Robin had put on the fakest smile she had ever worn on her face after she recovered from that shock. She managed to not sleep again, not even by accident, for the month she could endure being in the castle again. By then, the divine dragon had left her side, complaining she hadn’t slept long enough and she was returning home to complete her nap, thank you very much for all the fun.

When visiting Chrom’s grave, she transformed for the first time entirely by accident, she remembered, but a bit on purpose in reality. She wanted her husband to know what had been behind her lack of aging, since they had never gotten the answer during his time. Looking down at the gravestone through six eyes, she could remember more clearly why.
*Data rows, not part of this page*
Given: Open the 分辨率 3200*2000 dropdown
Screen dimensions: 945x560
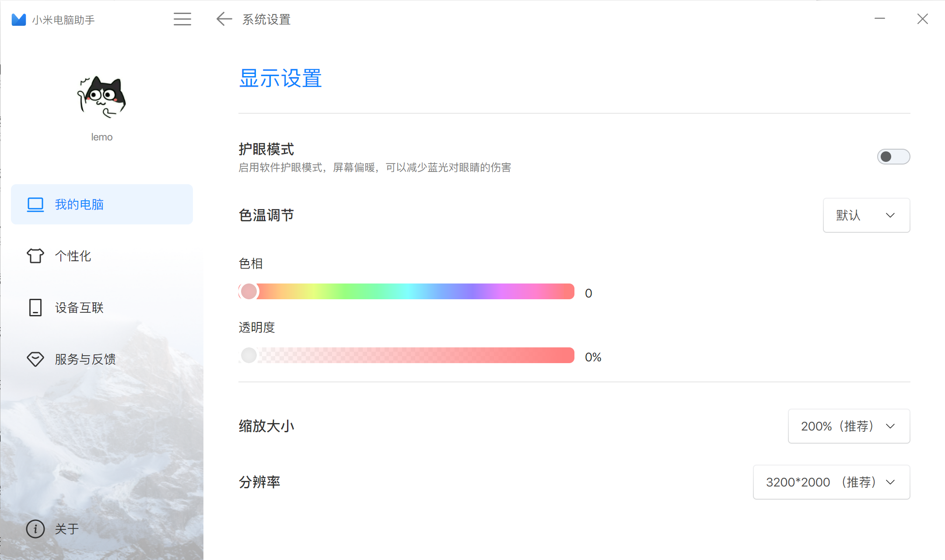Looking at the screenshot, I should (x=831, y=482).
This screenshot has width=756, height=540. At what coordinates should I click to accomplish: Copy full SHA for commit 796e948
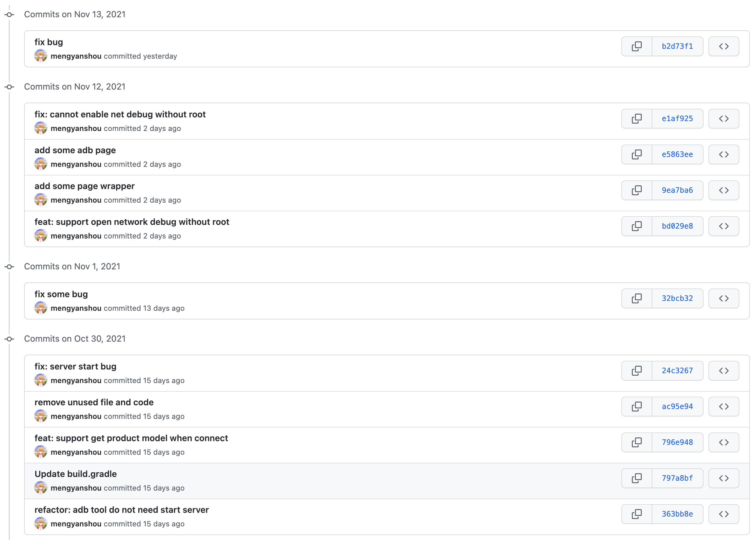pos(636,443)
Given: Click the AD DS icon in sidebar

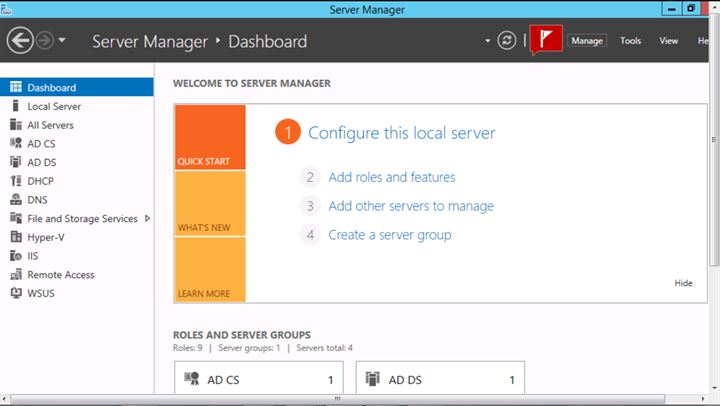Looking at the screenshot, I should coord(16,162).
Chrom had suspected what was wrong, but had kept her distracted with the children and managing the castle together and the whole kingdom and occasionally deploying the newer generations of Shepherds. He hadn’t wanted her to remember the Grima chapter of their lives at all. And if she was honest, neither had she, as she had welcomed his diversions and postponed the inevitable.

She was a monster and she had to go. For real this time.

Lucina came chasing after her? She’d take flight and put a good distance between them again. Morgan caught her? A mighty roar could probably put him out of commission, no need to be aggressive. And if both her children reached out at the same time? She would fake surrender then slip out of their grasp the moment their eyes left her.

She heard a noise behind her and turned too quick. Her granddaughter went down on the ground with the careless swipe of her new dragon tail. She got even more startled seeing that and her wings carried her away before she could think, the little girl’s cries following her for so long, she was convinced the baby was clinging to her back.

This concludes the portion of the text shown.